Many nuclei have an inherent, non-zero spin I and therefore a magnetic dipole moment μ, conventionally along the z-axis:

${\displaystyle \mu_z = \gamma \textbf{I}_z }$

In the absence of a magnetic field, these are degenerate states. When an external magnetic field B_ext is applied, the energy difference between two states is given by the following equation:

${\displaystyle \Delta E = \gamma \hbar \textbf{B}_{ext} }$

Conventionally, the z-axis is chosen for the direction of B_ext. Along this axis, μ aligned with B_ext will be slightly more energetically favorable and so populated than μ opposed to B_ext. This is only signficant in the presence of strong magnetic fields.

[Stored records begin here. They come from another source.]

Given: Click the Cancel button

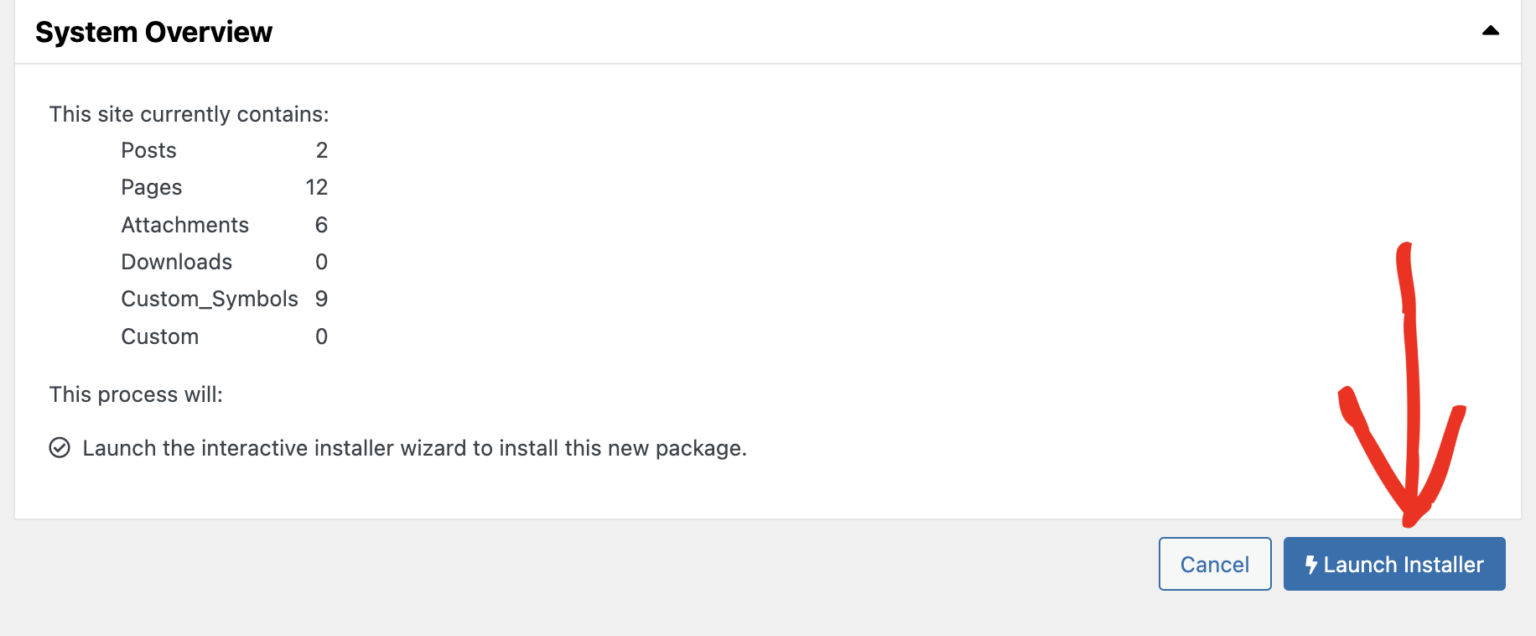Looking at the screenshot, I should pyautogui.click(x=1214, y=565).
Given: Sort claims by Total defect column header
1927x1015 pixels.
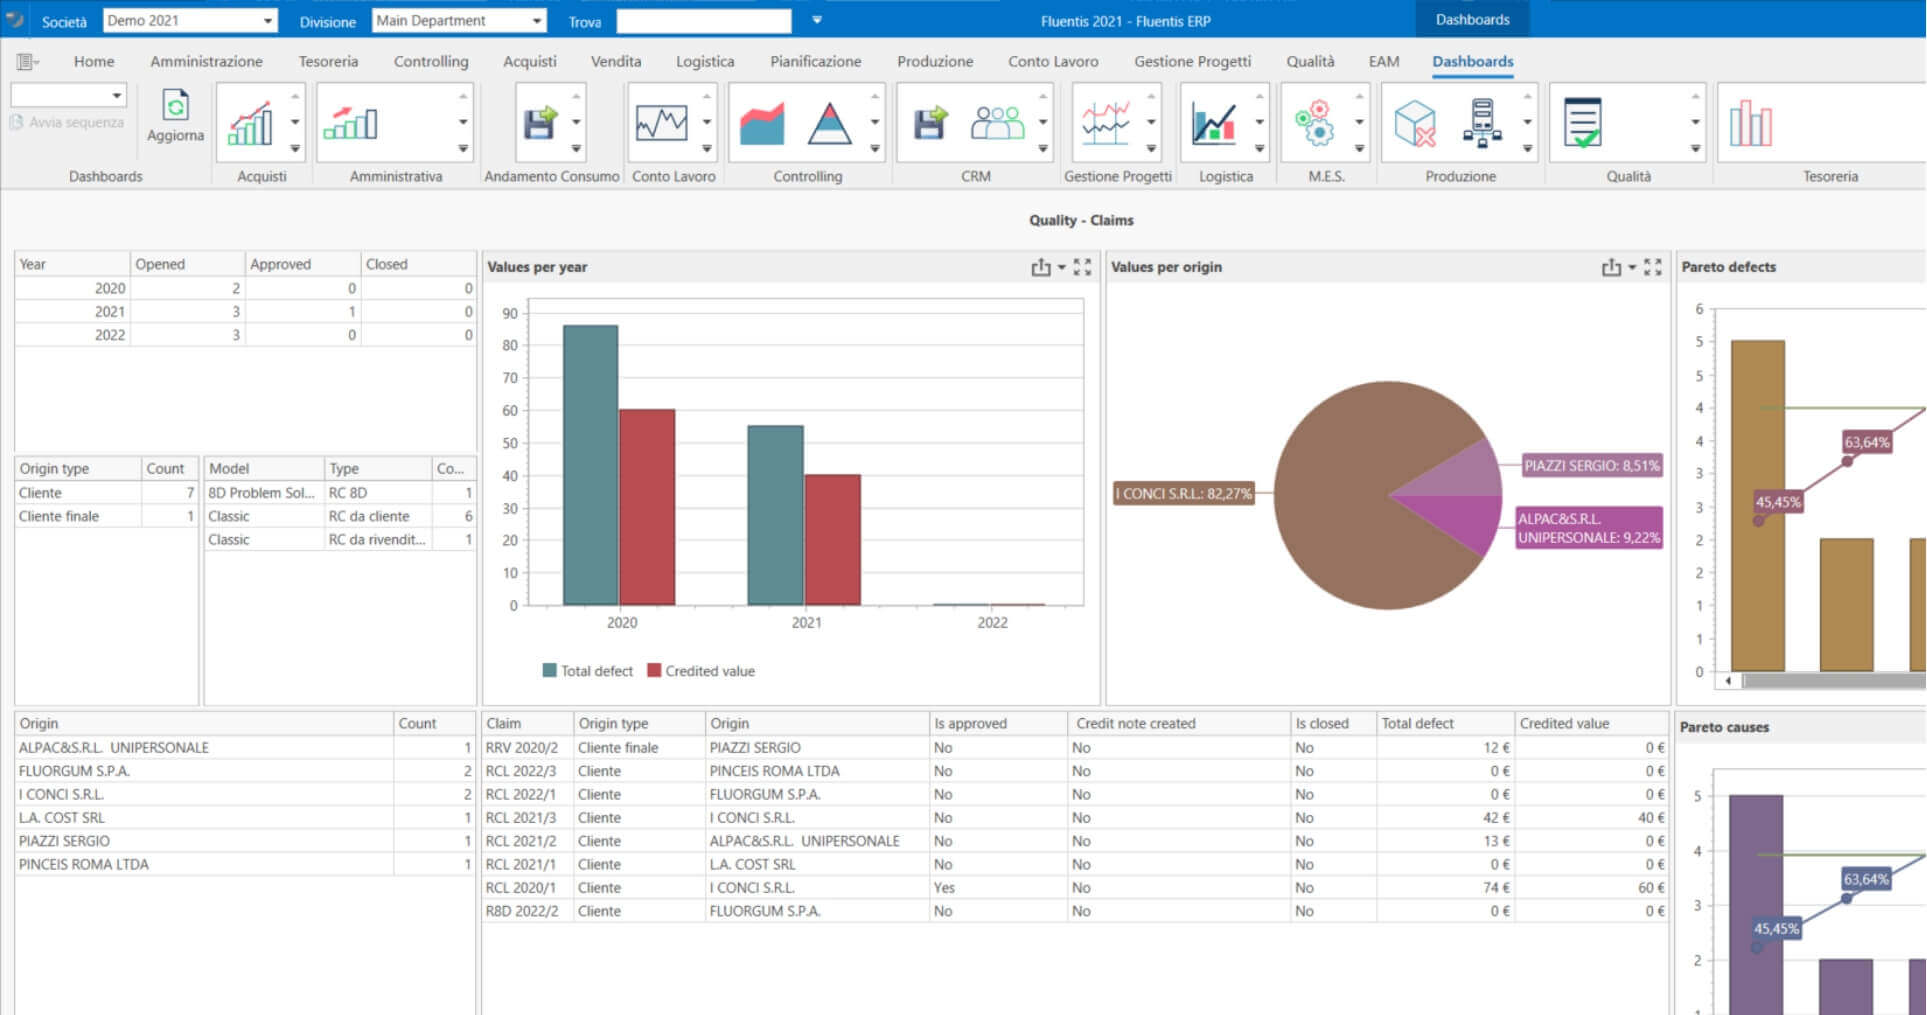Looking at the screenshot, I should pos(1417,723).
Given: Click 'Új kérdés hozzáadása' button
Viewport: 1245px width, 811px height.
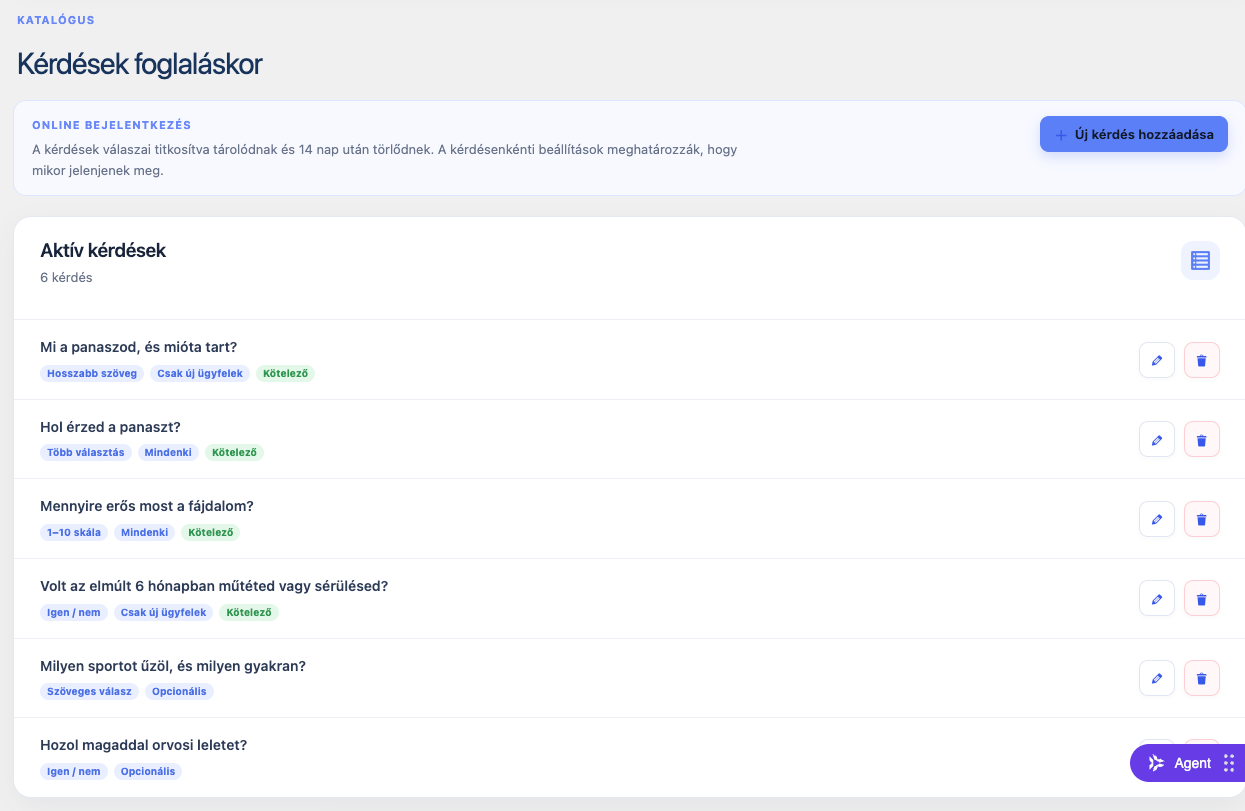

In the presence of B_ext, μ precesses at its Larmor frequency ω_L, determined by the strength of the magnetic field and the nucleus' gyromagnetic ratio γ:

${\displaystyle \omega_L = \gamma \textbf{B} }$

A weak, oscillating magnetic field applied perpendicular (i.e. in the transverse frame) to B_ext (reference frame), e.g. using a radio-frequency (RF) pulse at frequency ω_rf, can cause μ to oscillate with the RF. If ω_rf is similar to ω_L, then resonance occurs, hence nuclear magnetic resonance (NMR). μ flips from the reference to the transverse frame and the relaxation of μ back to the reference frame creates a signal that is measured in NMR.

Each nuclear isotope has a different gyromagnetic ratio. Even with the same isotope, the frequency can subtly differ based on the chemical environment. Electrons are also charged and so their movement in atoms, i.e. the electronic current, generates a magnetic field opposed to B_ext. This induced magnetic field B_ind reduces the magnetic field at the nucleus, decreasing the frequency measured in NMR. In this way, the electrons shield the nucleus from B_ext. Since the electron density of a molecule or crystal is determined by its molecular orbitals, its chemical environment can be probed by these subtle differences in frequency. This shielding relation between B_ext and B_ind is described by the chemical shielding tensor σ_ij:

${\displaystyle \textbf{B}_{ind}(\textbf{R}) = -\sigma(\textbf{R}) \textbf{B}_{ext}}$

where i and j are Cartesian axes.

It may be calculated by means of linear response:

${\displaystyle \sigma_{ij}(\textbf{R}) = - \frac{\partial B^{\mathrm{ind}}_i(\mathbf{R})}{\partial B^{\mathrm{ext}}_j} }$

The chemical shielding itself cannot be measured in experiment, instead it must be taken relative to a standard reference ^[1], which results in the chemical shift δ_ij:

${\displaystyle \delta_{ij}(\mathbf{R}) = \sigma_{ij}^{\mathrm{ref}} - \sigma_{ij}(\mathbf{R}) }$

The chemical shift (in ppm) is measurable and is related to the measured frequency ω_sample via the following equation:

${\displaystyle \delta = \frac{\omega_{ref} - \omega_{sample}}{\omega_{sample}} \times 10^6 }$

How to

• Chemical shift tensors: LCHIMAG.
• Hyperfine tensors: LHYPERFINE.
• Electric field gradient tensors: Electric Field Gradient. The main tags are:
  • LEFG to switch on the field gradient tensor calculation,
  • QUAD_EFG to specify the input nuclear quadrupole moments.